Getting Up to Speed on Wells Fargo Sales Scandal

The fraudulent account scandal at Wells Fargo has been making U.S. national headlines for months, with no end in sight. If you haven’t kept up with the story since the beginning, it’s worth backing up to get a fuller context for what has happened, and what is still to come.

 

How did this all start?

For years, Wells Fargo has been known in banking circles as a having an extremely aggressive sales culture. For years, the bank’s management would say it doesn’t have branches; it has “stores.” And up until this year, Wells Fargo management highlighted its so-called “cross-sell ratio,” which is the number of accounts or other services a Wells Fargo customer typically had at the bank. Wells was aiming for as many as eight financial “products” per household. In context, most big banks aim to have two to three per customer.

Early problems with Wells Fargo’s sales-focused culture date back to at least 2002, according to the board of directors’ report released Monday, much earlier than had been previously reported. The board found a branch in Colorado was issuing debit cards to customers without their consent, and branch management encouraged the behavior.

 

While the investigation found that Wells fired several employees at that branch, the sales problems did not stop, largely due to the intense sales pressure upper management placed on branch managers and employees to make their numbers each day.

How bad was it?

Since at least 2011, according to authorities, Wells Fargo employees opened as many as 2 million unauthorized checking and credit card accounts in nearly every state it does business. But most of the bad behavior happened in Sunbelt states like California, Arizona and Florida.  Employees also created fake email addresses for customers to sign them up for online banking, even if they did not want nor need it.

 

How did management react?

For a lack of a better description, management appeared to not care that employees were opening duplicate accounts or issuing products to customers that they did not want, as long as employees were making their numbers. Pam Conboy, who was the regional president for Wells Fargo’s Arizona business, actually encouraged duplicate accounts and that Carrie Tolstedt, the head of Wells Fargo’s entire consumer banking business, held Conboy as a model of success in the company.

 

As the problems with Wells’ sales culture ballooned, management still remained callous to the problems or even actively worked to hide it. The board did not know Wells had fired 5,300 employees for unethical sales practices until it came out in news reports.

 

In a statement, Tolstedt lawyers said they disagreed with the board’s conclusions that she was heavily responsible for the sales culture problems at Wells.
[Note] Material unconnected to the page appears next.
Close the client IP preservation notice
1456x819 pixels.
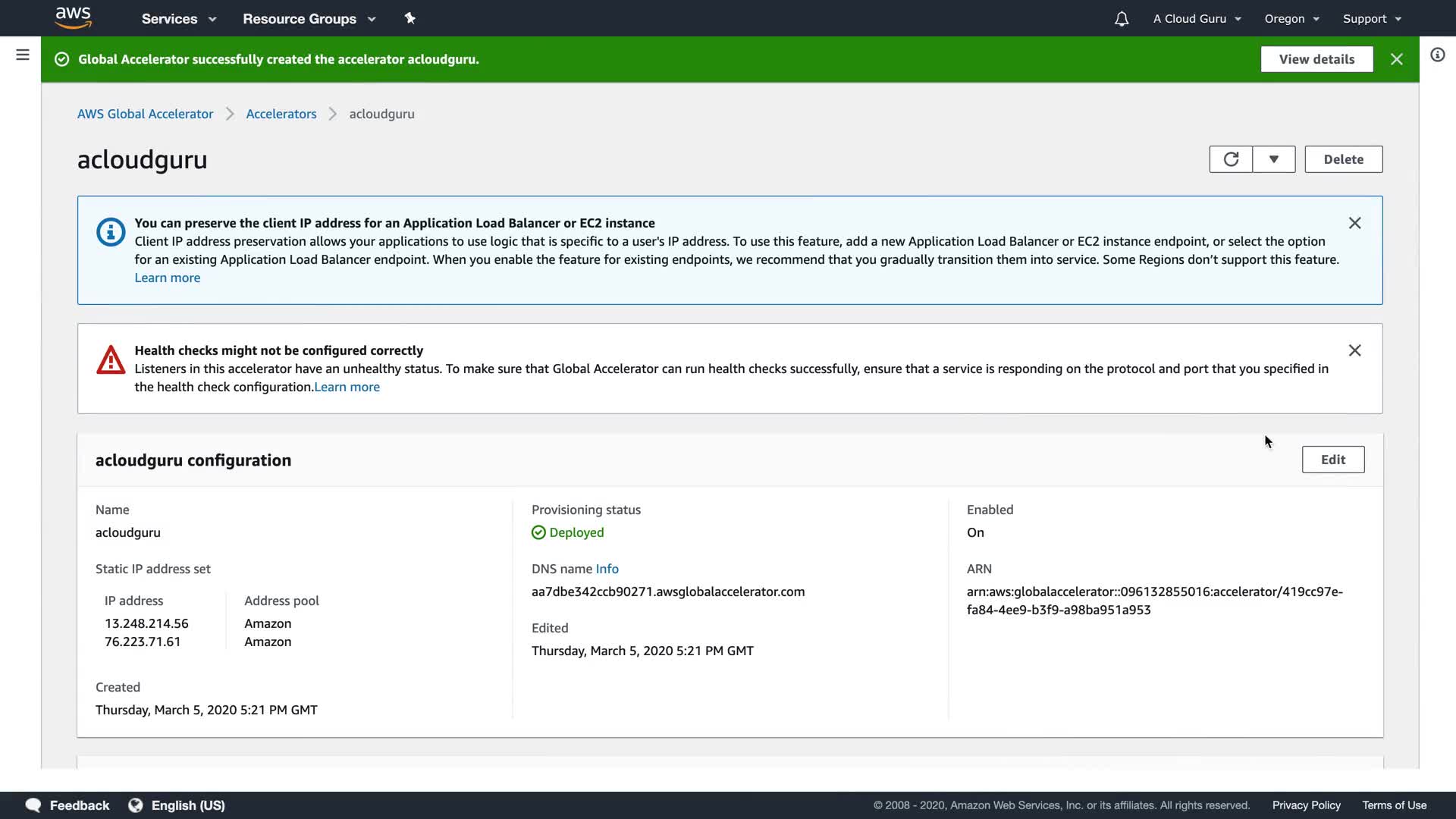1354,223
When did this story become national news?

An investigation by The Los Angeles Times in 2013 found that employees had been opening up multiple accounts for customers in order to make their sales goals. That investigation eventually led to the Los Angeles City Attorney’s Office to file a lawsuit against Wells for its sales practices, which in turn caught the attention of federal authorities, most notably the Consumer Financial Protection Bureau and the Office of the Comptroller of the Currency.

The CFPB and OCC, as well as the LA Attorney’s Office, fined Wells Fargo $185 million and found the problems reported by the LA Times were actually a nationwide issue for Wells Fargo.

 

The news became an unmitigated crisis for Wells in the next few weeks. Then-CEO John Stumpf was dragged in front of both the Senate and House of Representatives to testify, where politicians on both sides of the aisle called for criminal charges to be brought against the bank and its executives. Stumpf stepped down in late October.
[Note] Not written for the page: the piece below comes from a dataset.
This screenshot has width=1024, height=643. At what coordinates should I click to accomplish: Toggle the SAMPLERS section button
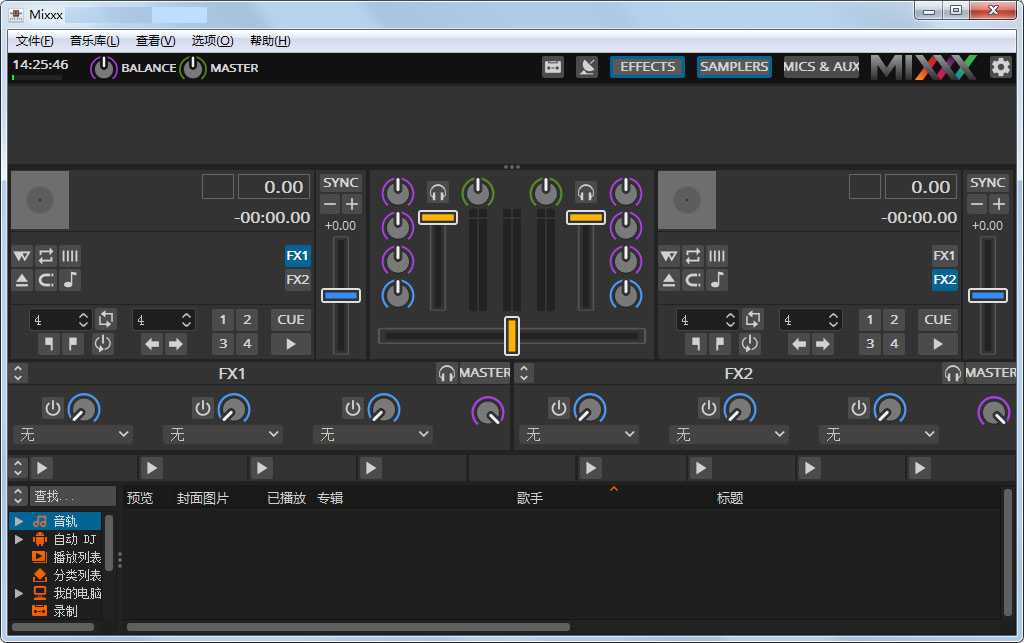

What has Wells done since the scandal broke?

Wells has gotten rid of sales goals and redid how it pays its employees to focus less on opening checking accounts and more on how those bank accounts are actually used. The board of directors has clawed back more than $180 million in pay and bonuses to former CEO John Stumpf, Tolstedt, current CEO Tim Sloan and others.

 

The bank has also been calling its tens of millions of customers to ask whether they authorized the creation of those accounts. It has been refunding fees that would have been paid on those accounts and, lastly, it is working to fix the credit scores of any customers who may have had a credit card opened in their name without authorization.

 

Oh, and the bank stopped referring to its branches as “stores.”

What comes next?

Wells Fargo has several outstanding investigations pending, including Congressional investigations, lawsuits by states and consumer groups, as wells as possibly the Department of Justice. There is a chance that the Justice Department could bring federal charges against Wells, but that is still not clear.

 

The Comptroller of the Currency’s Office is currently investigating the sales cultures at each of the large banks, with that investigation expected to last at least through the summer. The OCC’s goal is to see whether the problems at Wells were isolated.